───── Provided entries
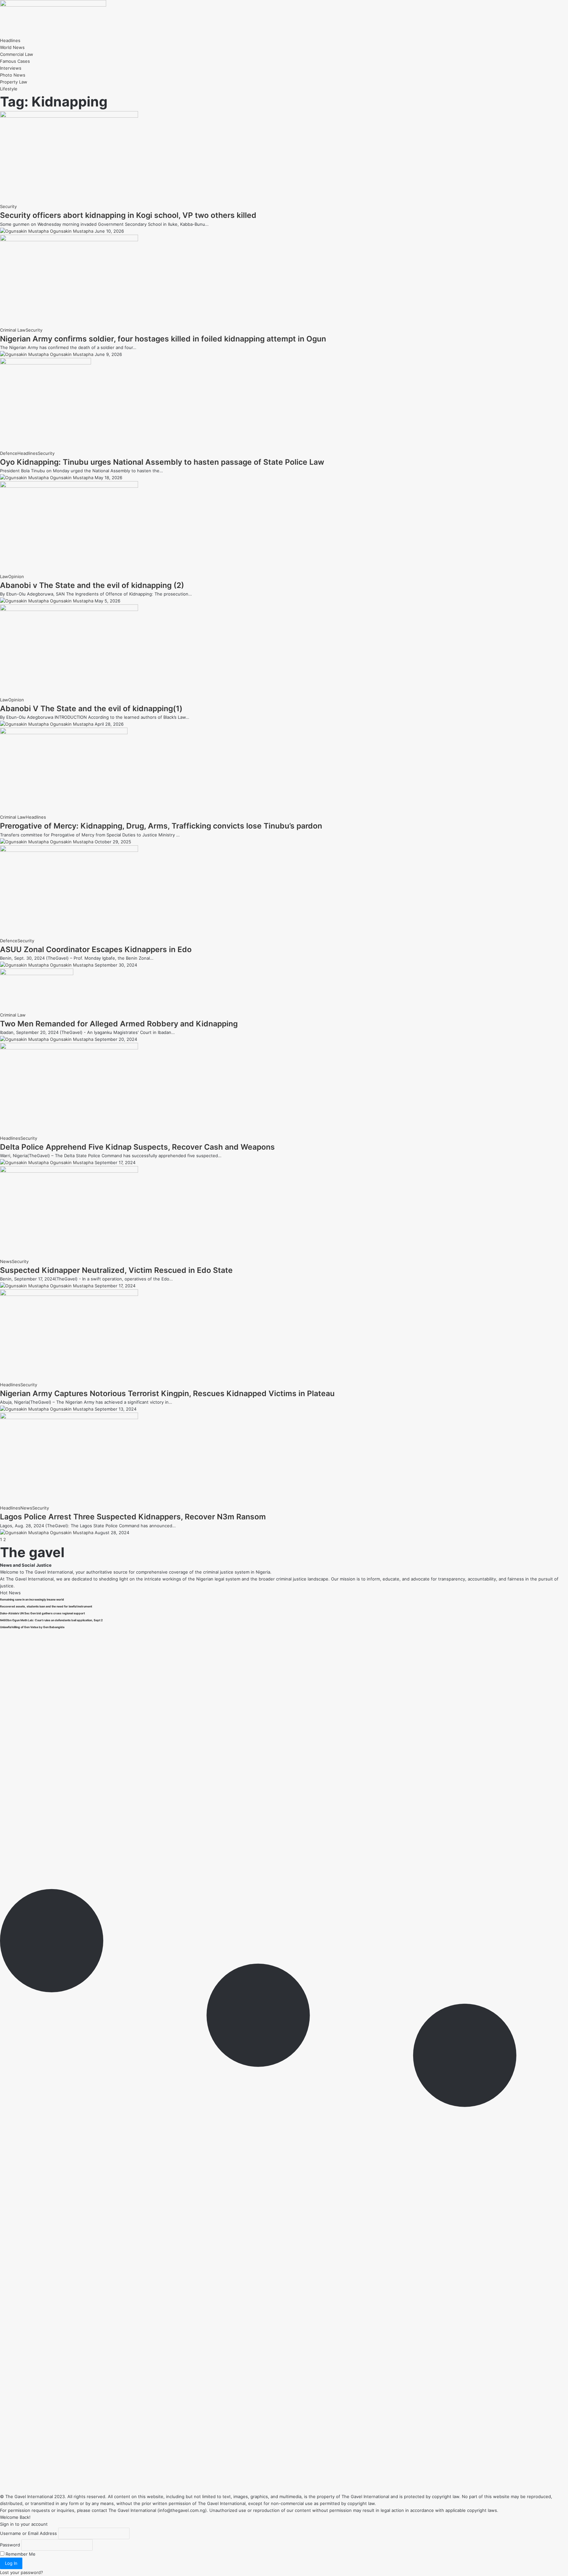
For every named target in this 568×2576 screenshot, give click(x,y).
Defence (8, 453)
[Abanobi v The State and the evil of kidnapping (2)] (69, 486)
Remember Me (20, 2554)
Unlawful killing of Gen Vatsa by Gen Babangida (32, 1627)
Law (4, 576)
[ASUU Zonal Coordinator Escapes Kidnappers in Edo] (69, 850)
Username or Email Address (28, 2533)
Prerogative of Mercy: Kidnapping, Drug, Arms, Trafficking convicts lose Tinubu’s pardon (161, 826)
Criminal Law (13, 330)
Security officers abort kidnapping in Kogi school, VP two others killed (128, 215)
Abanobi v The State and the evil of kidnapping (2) (92, 585)
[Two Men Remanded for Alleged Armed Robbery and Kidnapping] (36, 973)
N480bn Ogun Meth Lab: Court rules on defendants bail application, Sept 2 (51, 1620)
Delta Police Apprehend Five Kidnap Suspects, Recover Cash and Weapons (137, 1147)
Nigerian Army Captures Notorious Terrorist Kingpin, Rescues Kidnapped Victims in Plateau (167, 1393)
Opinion (16, 576)
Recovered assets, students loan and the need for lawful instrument (46, 1606)
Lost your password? (21, 2572)
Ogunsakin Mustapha (71, 231)
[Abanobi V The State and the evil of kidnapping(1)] (69, 609)
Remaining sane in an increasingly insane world (32, 1599)
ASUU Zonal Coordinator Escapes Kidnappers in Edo (96, 949)
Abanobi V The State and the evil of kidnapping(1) (91, 708)
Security (8, 206)
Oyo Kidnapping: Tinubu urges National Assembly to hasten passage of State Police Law (162, 462)
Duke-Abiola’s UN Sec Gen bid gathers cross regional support (42, 1613)
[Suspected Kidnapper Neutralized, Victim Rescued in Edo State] (69, 1171)
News (6, 1261)
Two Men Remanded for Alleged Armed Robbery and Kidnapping (119, 1023)
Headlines (27, 453)
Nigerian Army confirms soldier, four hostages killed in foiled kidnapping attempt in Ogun (163, 338)
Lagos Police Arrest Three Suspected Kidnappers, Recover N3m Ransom (133, 1516)
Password (10, 2544)
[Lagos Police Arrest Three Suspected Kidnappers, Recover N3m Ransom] (69, 1417)
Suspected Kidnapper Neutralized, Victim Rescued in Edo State (116, 1270)
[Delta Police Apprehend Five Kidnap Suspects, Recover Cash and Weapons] (69, 1047)
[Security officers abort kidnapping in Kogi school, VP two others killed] (69, 116)
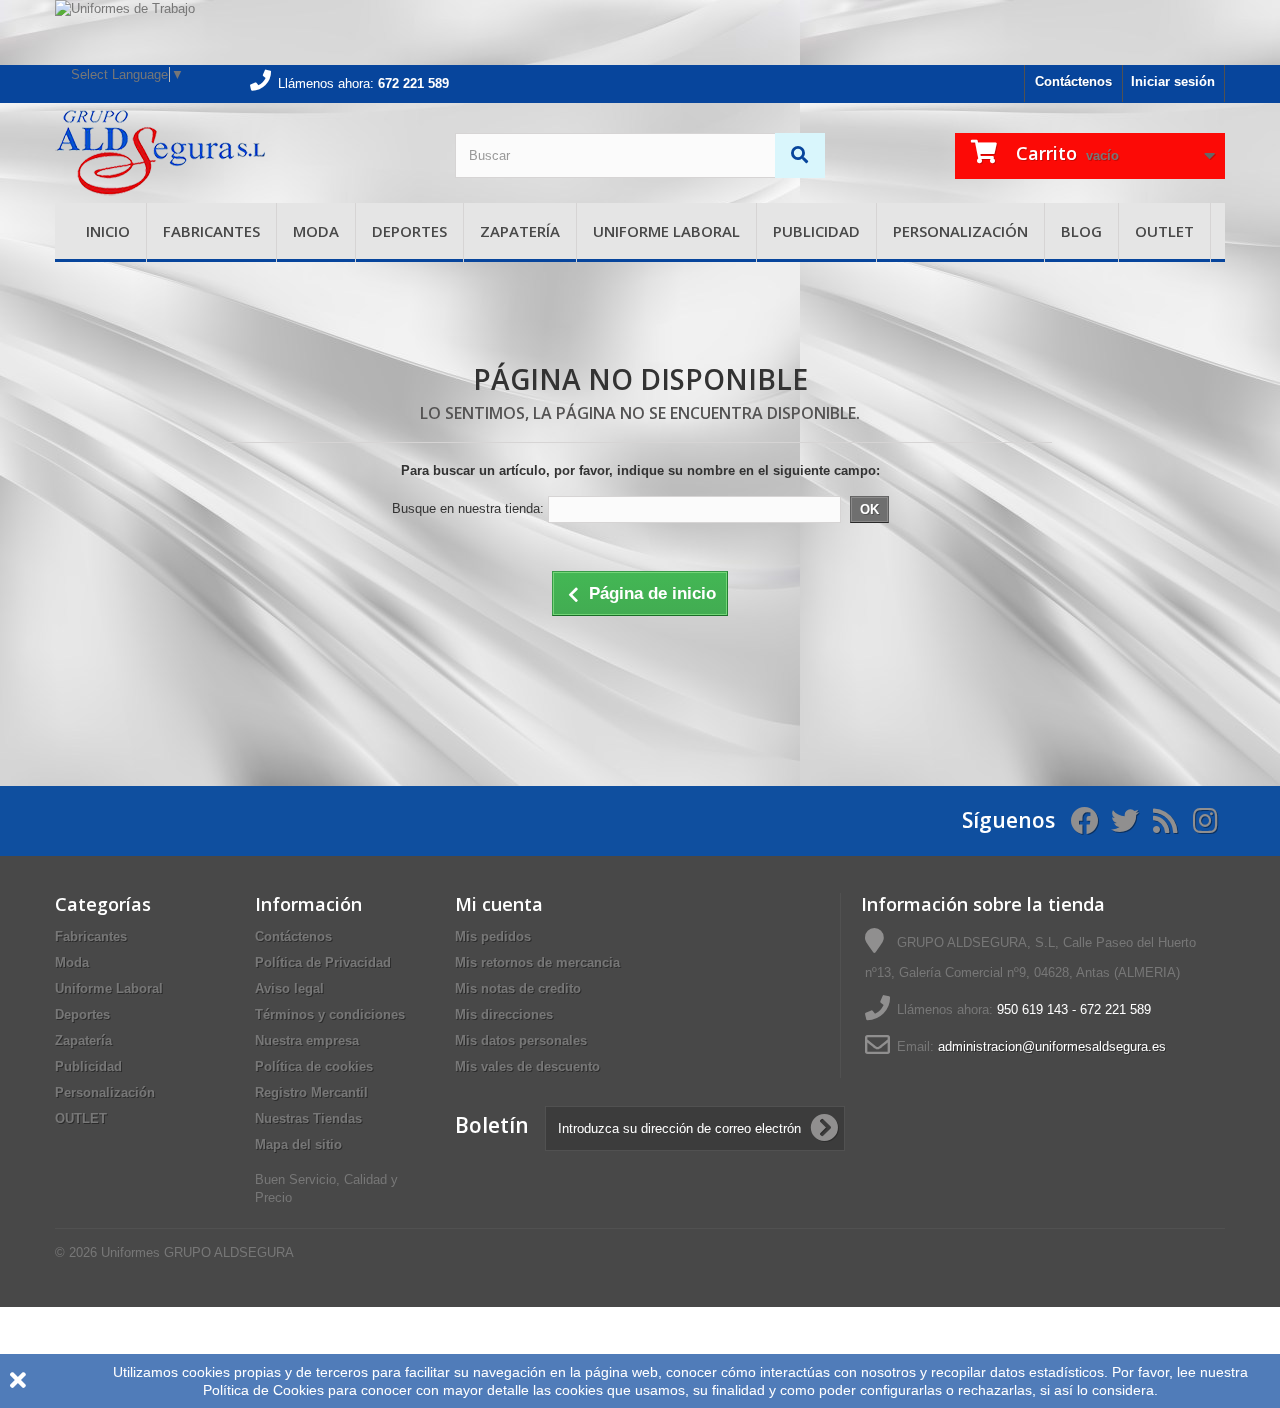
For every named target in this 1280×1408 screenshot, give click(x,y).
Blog (1081, 231)
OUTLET (1164, 231)
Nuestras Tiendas (308, 1118)
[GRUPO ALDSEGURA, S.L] (240, 153)
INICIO (108, 231)
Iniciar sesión (1173, 81)
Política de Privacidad (323, 962)
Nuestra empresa (307, 1040)
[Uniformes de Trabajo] (640, 32)
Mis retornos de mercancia (537, 962)
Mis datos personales (521, 1040)
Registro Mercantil (311, 1092)
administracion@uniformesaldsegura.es (1052, 1046)
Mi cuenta (499, 904)
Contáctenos (1073, 81)
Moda (316, 231)
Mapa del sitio (298, 1144)
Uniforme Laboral (666, 231)
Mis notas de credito (518, 988)
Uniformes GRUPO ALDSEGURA (197, 1252)
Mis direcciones (504, 1014)
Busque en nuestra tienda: (468, 508)
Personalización (960, 231)
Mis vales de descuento (527, 1066)
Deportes (409, 231)
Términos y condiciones (330, 1014)
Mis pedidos (493, 936)
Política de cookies (314, 1066)
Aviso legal (289, 988)
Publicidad (816, 231)
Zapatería (520, 231)
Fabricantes (211, 231)
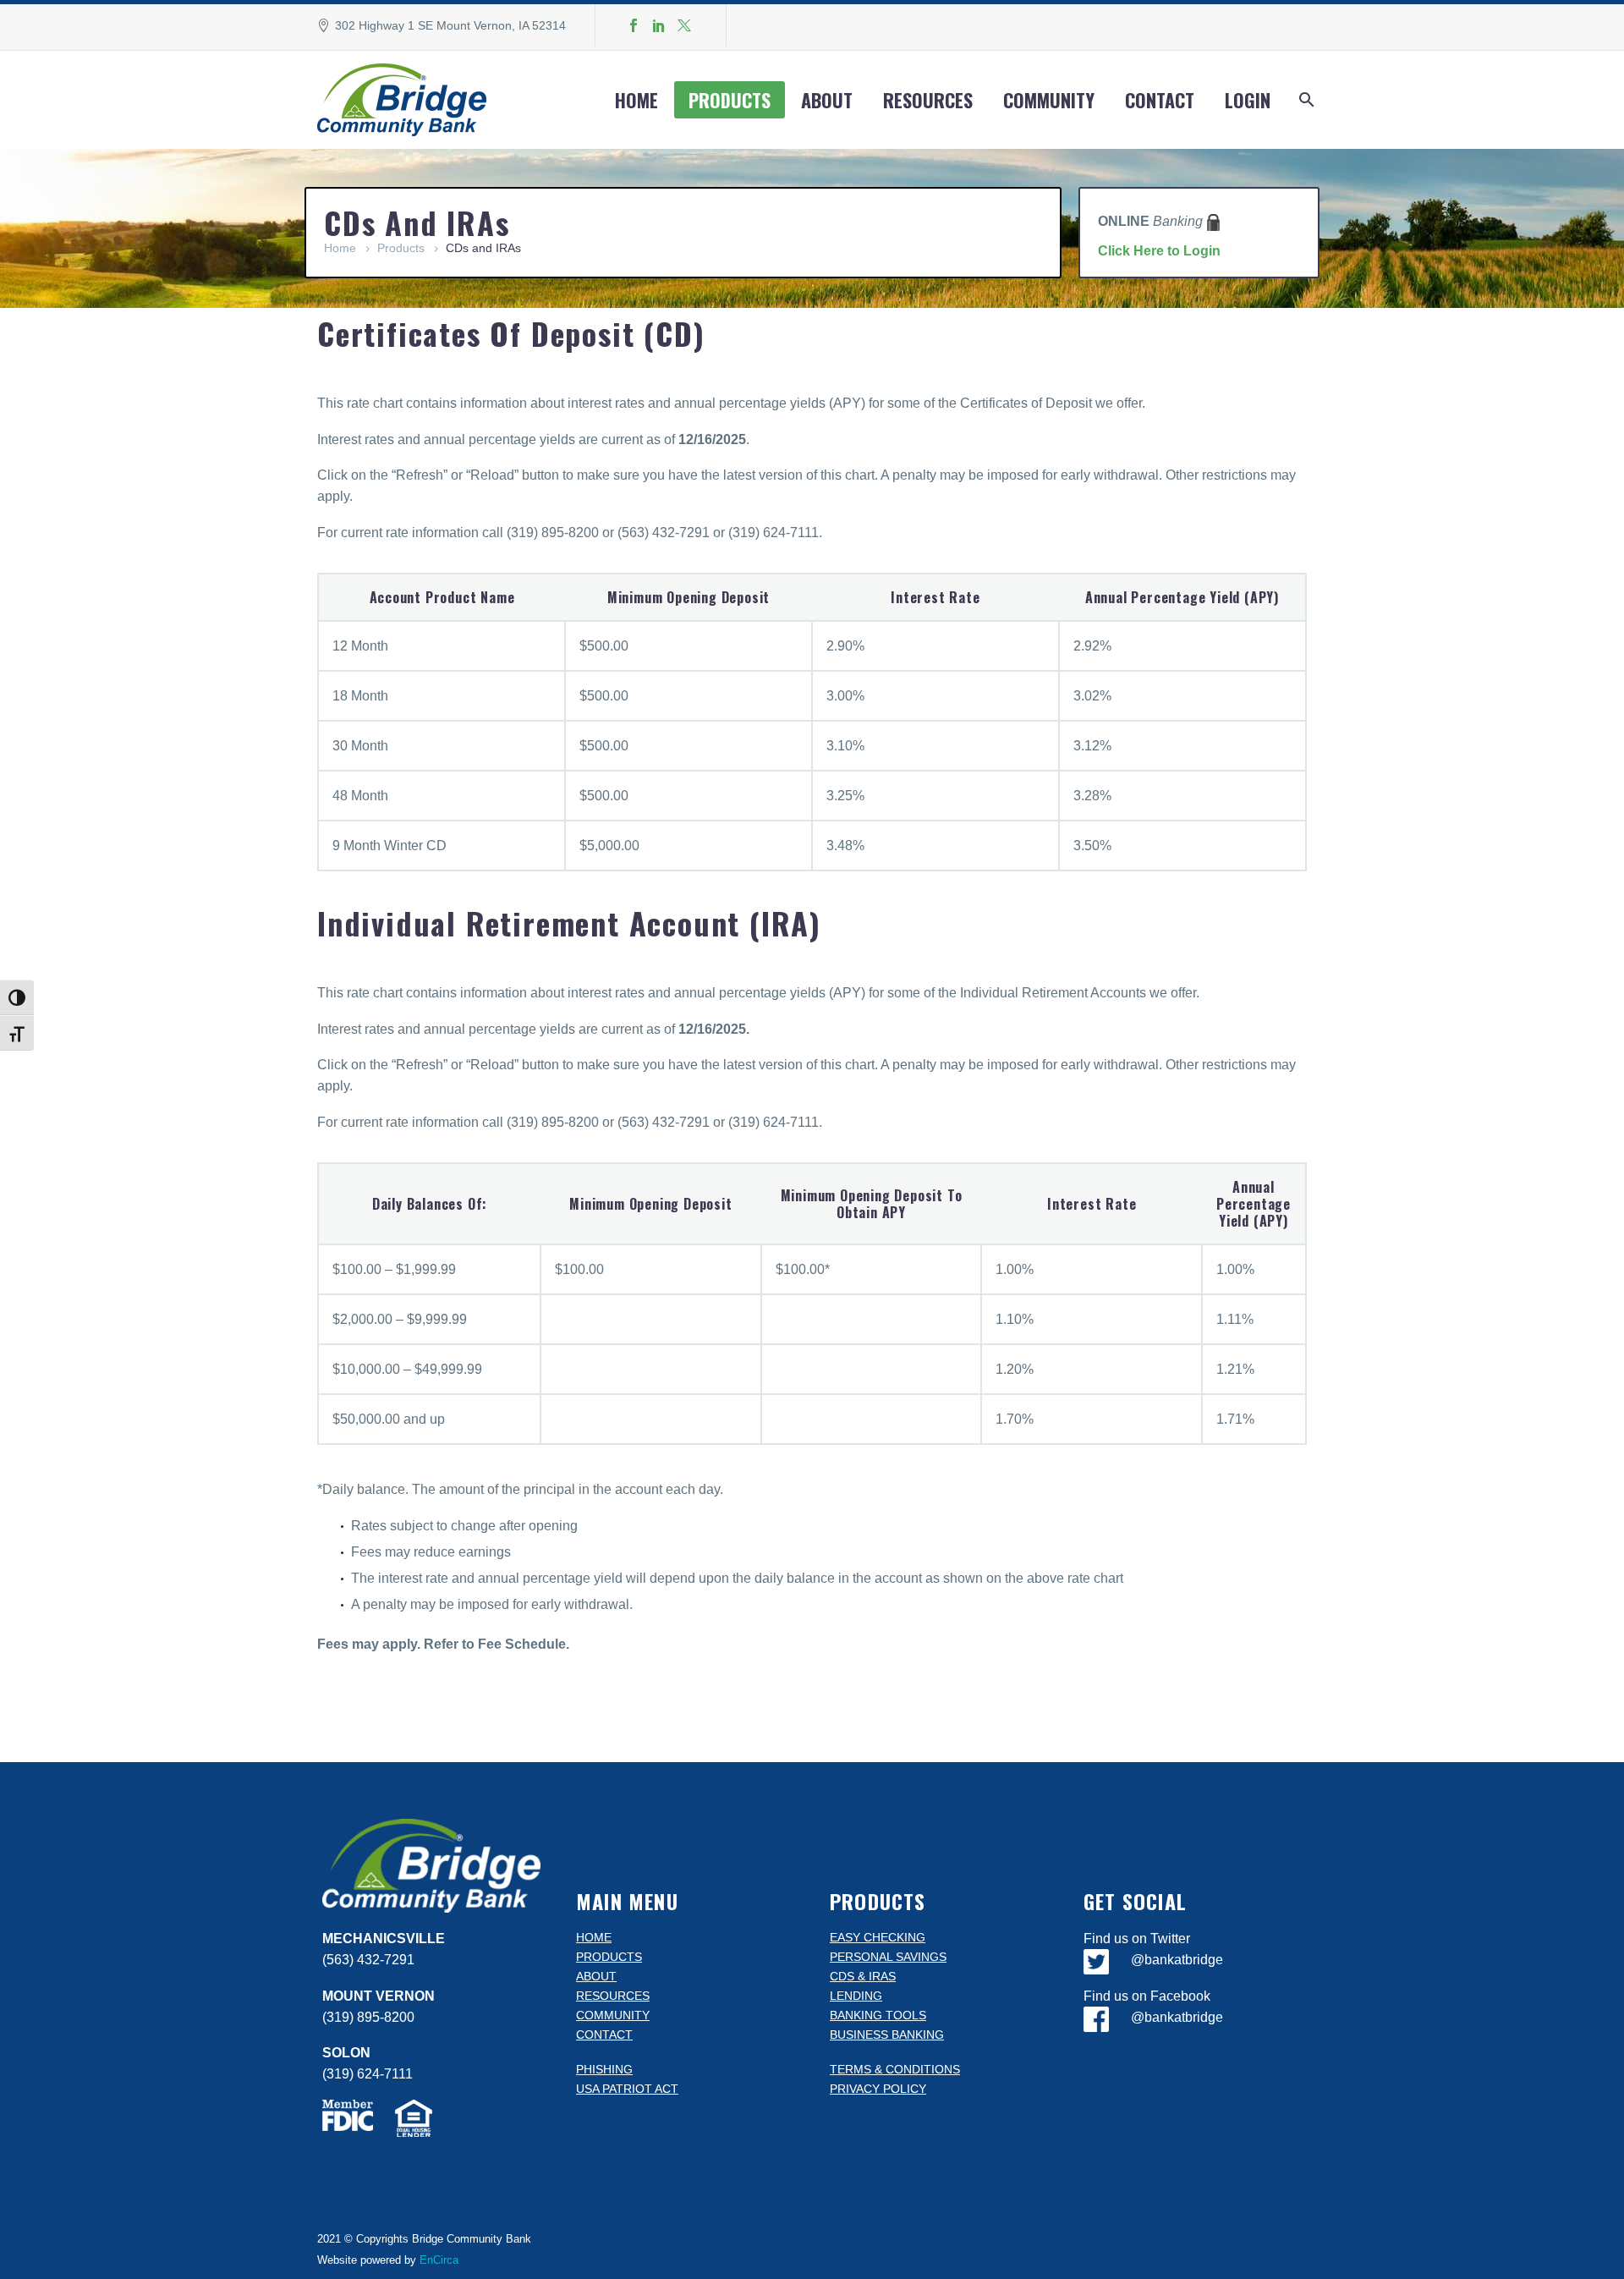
──────────
The task - Reproduce the material above exactly but drop all images.

Reply to the task -
For every named target in this 568×2576 screenshot, give click(x,y).
Defence (8, 453)
[Abanobi v The State and the evil of kidnapping (2)] (69, 486)
Remember Me (20, 2554)
Unlawful killing of Gen Vatsa by Gen Babangida (32, 1627)
Law (4, 576)
[ASUU Zonal Coordinator Escapes Kidnappers in Edo] (69, 850)
Username or Email Address (28, 2533)
Prerogative of Mercy: Kidnapping, Drug, Arms, Trafficking convicts lose Tinubu’s pardon (161, 826)
Criminal Law (13, 330)
Security officers abort kidnapping in Kogi school, VP two others killed (128, 215)
Abanobi v The State and the evil of kidnapping (2) (92, 585)
[Two Men Remanded for Alleged Armed Robbery and Kidnapping] (36, 973)
N480bn Ogun Meth Lab: Court rules on defendants bail application, Sept 2 (51, 1620)
Delta Police Apprehend Five Kidnap Suspects, Recover Cash and Weapons (137, 1147)
Nigerian Army Captures Notorious Terrorist Kingpin, Rescues Kidnapped Victims in Plateau (167, 1393)
Opinion (16, 576)
Recovered assets, students loan and the need for lawful instrument (46, 1606)
Lost your password? (21, 2572)
Ogunsakin Mustapha (71, 231)
[Abanobi V The State and the evil of kidnapping(1)] (69, 609)
Remaining sane in an increasingly insane world (32, 1599)
ASUU Zonal Coordinator Escapes Kidnappers in Edo (96, 949)
Abanobi V The State and the evil of kidnapping(1) (91, 708)
Security (8, 206)
Oyo Kidnapping: Tinubu urges National Assembly to hasten passage of State Police Law (162, 462)
Duke-Abiola’s UN Sec Gen bid gathers cross regional support (42, 1613)
[Suspected Kidnapper Neutralized, Victim Rescued in Edo State] (69, 1171)
News (6, 1261)
Two Men Remanded for Alleged Armed Robbery and Kidnapping (119, 1023)
Headlines (27, 453)
Nigerian Army confirms soldier, four hostages killed in foiled kidnapping attempt in Ogun (163, 338)
Lagos Police Arrest Three Suspected Kidnappers, Recover N3m Ransom (133, 1516)
Password (10, 2544)
[Lagos Police Arrest Three Suspected Kidnappers, Recover N3m Ransom] (69, 1417)
Suspected Kidnapper Neutralized, Victim Rescued in Edo State (116, 1270)
[Delta Police Apprehend Five Kidnap Suspects, Recover Cash and Weapons] (69, 1047)
[Security officers abort kidnapping in Kogi school, VP two others killed] (69, 116)
For every named target in this 1280×1408 screenshot, give click(x,y).
Blog (1081, 231)
OUTLET (1164, 231)
Nuestras Tiendas (308, 1118)
[GRUPO ALDSEGURA, S.L] (240, 153)
INICIO (108, 231)
Iniciar sesión (1173, 81)
Política de Privacidad (323, 962)
Nuestra empresa (307, 1040)
[Uniformes de Trabajo] (640, 32)
Mis retornos de mercancia (537, 962)
Mis datos personales (521, 1040)
Registro Mercantil (311, 1092)
administracion@uniformesaldsegura.es (1052, 1046)
Mi cuenta (499, 904)
Contáctenos (1073, 81)
Moda (316, 231)
Mapa del sitio (298, 1144)
Uniforme Laboral (666, 231)
Mis notas de credito (518, 988)
Uniformes GRUPO ALDSEGURA (197, 1252)
Mis direcciones (504, 1014)
Busque en nuestra tienda: (468, 508)
Personalización (960, 231)
Mis vales de descuento (527, 1066)
Deportes (409, 231)
Términos y condiciones (330, 1014)
Mis pedidos (493, 936)
Política de cookies (314, 1066)
Aviso legal (289, 988)
Publicidad (816, 231)
Zapatería (520, 231)
Fabricantes (211, 231)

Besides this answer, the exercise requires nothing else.